[Stored data]
= Beginning of Section =

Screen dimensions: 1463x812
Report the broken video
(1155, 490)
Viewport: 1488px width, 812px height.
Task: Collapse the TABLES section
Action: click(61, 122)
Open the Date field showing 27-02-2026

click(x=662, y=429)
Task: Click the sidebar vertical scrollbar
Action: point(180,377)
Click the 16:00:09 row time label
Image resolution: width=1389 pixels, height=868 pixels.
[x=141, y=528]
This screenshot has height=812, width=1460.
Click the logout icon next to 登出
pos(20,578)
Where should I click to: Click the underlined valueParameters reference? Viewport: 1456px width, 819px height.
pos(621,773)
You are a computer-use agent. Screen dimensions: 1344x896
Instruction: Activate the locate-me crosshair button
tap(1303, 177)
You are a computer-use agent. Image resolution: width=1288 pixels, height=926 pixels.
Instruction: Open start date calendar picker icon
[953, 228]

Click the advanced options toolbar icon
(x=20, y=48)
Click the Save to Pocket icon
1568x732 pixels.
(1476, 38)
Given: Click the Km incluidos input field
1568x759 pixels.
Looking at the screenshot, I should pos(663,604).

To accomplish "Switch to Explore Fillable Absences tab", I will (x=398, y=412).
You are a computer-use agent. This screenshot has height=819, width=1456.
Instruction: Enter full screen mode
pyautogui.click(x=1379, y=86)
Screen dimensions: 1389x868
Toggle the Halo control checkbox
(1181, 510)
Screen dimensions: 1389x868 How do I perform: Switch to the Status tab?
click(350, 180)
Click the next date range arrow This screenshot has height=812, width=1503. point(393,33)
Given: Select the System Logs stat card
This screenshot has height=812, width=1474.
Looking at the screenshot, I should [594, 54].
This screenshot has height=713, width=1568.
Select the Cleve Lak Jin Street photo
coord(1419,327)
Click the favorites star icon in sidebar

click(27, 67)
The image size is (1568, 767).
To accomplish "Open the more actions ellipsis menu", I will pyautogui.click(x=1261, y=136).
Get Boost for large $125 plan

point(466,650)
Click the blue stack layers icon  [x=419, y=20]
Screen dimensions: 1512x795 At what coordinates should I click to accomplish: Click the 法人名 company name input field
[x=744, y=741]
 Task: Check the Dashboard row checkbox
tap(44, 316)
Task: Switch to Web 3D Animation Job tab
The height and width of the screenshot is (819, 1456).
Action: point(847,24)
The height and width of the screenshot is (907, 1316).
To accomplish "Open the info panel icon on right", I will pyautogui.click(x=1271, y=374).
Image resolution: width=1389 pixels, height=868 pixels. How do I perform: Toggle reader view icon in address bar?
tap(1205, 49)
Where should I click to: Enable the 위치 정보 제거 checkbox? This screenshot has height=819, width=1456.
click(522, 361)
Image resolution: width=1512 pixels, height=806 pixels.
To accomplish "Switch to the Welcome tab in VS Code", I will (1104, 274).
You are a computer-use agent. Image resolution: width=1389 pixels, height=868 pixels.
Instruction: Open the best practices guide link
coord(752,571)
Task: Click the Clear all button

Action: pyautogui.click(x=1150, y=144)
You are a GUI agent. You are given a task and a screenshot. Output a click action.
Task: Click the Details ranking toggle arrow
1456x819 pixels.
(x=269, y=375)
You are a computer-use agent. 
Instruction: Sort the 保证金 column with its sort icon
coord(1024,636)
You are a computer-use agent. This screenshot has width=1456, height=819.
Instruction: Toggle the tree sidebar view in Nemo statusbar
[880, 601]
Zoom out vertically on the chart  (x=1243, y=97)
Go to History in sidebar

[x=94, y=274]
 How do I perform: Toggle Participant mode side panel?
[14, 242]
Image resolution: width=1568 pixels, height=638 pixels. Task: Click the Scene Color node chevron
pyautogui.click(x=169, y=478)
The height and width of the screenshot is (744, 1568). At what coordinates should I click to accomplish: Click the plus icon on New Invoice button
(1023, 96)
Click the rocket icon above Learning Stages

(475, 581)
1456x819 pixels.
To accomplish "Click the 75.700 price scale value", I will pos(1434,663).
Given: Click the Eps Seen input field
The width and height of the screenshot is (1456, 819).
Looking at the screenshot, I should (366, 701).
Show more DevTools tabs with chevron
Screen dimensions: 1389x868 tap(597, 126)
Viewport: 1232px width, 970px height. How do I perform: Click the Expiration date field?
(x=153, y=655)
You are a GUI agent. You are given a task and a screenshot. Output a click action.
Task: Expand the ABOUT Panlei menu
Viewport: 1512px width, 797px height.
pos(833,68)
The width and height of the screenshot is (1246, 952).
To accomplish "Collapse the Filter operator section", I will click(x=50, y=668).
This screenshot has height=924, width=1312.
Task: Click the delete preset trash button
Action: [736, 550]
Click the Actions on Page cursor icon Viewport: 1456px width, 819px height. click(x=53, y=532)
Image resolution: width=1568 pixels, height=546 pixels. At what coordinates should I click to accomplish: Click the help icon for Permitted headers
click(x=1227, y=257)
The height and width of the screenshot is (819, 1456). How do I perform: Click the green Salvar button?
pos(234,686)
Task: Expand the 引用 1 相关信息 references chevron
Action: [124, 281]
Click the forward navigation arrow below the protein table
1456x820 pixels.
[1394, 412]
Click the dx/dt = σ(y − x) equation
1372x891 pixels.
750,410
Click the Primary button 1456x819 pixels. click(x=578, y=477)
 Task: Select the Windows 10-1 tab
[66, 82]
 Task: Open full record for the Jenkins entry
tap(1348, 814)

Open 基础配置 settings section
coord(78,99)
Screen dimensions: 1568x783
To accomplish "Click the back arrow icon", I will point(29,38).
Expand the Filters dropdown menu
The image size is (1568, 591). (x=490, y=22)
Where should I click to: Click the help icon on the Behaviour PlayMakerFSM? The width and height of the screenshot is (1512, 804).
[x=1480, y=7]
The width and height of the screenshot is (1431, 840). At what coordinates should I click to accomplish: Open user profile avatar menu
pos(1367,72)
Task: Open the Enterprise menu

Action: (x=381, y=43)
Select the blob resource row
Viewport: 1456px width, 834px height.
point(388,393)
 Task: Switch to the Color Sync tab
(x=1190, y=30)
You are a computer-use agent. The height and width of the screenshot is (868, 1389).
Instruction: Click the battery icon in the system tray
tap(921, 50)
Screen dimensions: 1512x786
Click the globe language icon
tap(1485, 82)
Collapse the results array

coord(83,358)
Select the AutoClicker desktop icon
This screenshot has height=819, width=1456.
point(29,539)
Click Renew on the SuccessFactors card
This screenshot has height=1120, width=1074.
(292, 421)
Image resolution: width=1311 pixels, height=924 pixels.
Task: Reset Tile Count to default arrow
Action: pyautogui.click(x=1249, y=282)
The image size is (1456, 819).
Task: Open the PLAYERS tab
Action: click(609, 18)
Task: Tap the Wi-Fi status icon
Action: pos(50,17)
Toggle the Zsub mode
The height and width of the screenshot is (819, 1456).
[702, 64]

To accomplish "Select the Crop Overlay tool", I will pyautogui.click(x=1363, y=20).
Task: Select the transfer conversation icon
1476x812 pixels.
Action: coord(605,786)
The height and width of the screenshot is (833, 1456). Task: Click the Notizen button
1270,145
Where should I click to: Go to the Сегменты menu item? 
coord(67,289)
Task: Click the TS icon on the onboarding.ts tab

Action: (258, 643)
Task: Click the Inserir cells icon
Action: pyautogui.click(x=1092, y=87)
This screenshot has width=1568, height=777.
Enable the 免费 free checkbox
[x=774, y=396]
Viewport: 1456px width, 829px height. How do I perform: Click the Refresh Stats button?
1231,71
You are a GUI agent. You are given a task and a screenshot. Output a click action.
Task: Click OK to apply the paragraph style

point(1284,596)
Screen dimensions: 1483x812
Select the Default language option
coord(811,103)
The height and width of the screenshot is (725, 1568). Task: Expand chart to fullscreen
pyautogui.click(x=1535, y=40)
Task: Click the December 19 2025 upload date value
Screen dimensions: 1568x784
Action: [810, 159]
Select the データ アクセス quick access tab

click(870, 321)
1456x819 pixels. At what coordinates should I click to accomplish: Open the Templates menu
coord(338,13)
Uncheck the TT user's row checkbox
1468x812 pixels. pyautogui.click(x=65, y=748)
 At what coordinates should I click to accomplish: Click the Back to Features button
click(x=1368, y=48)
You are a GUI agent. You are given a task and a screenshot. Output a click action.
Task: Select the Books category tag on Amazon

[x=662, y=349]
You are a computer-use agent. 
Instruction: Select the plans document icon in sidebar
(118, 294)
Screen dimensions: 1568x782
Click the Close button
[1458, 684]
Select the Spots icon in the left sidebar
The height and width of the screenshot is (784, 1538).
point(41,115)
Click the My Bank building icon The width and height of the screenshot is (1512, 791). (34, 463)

= End of Section =

Reproduce the final stretch of the data above: every line from the one holding "Task: Click the December" through the end, inclusive, exactly as written and nothing else.

**OUTPUT OF THE TASK:**
Task: Click the December 19 2025 upload date value
Screen dimensions: 1568x784
Action: [810, 159]
Select the データ アクセス quick access tab

click(870, 321)
1456x819 pixels. At what coordinates should I click to accomplish: Open the Templates menu
coord(338,13)
Uncheck the TT user's row checkbox
1468x812 pixels. pyautogui.click(x=65, y=748)
 At what coordinates should I click to accomplish: Click the Back to Features button
click(x=1368, y=48)
You are a GUI agent. You are given a task and a screenshot. Output a click action.
Task: Select the Books category tag on Amazon

[x=662, y=349]
You are a computer-use agent. 
Instruction: Select the plans document icon in sidebar
(118, 294)
Screen dimensions: 1568x782
Click the Close button
[1458, 684]
Select the Spots icon in the left sidebar
The height and width of the screenshot is (784, 1538).
point(41,115)
Click the My Bank building icon The width and height of the screenshot is (1512, 791). (34, 463)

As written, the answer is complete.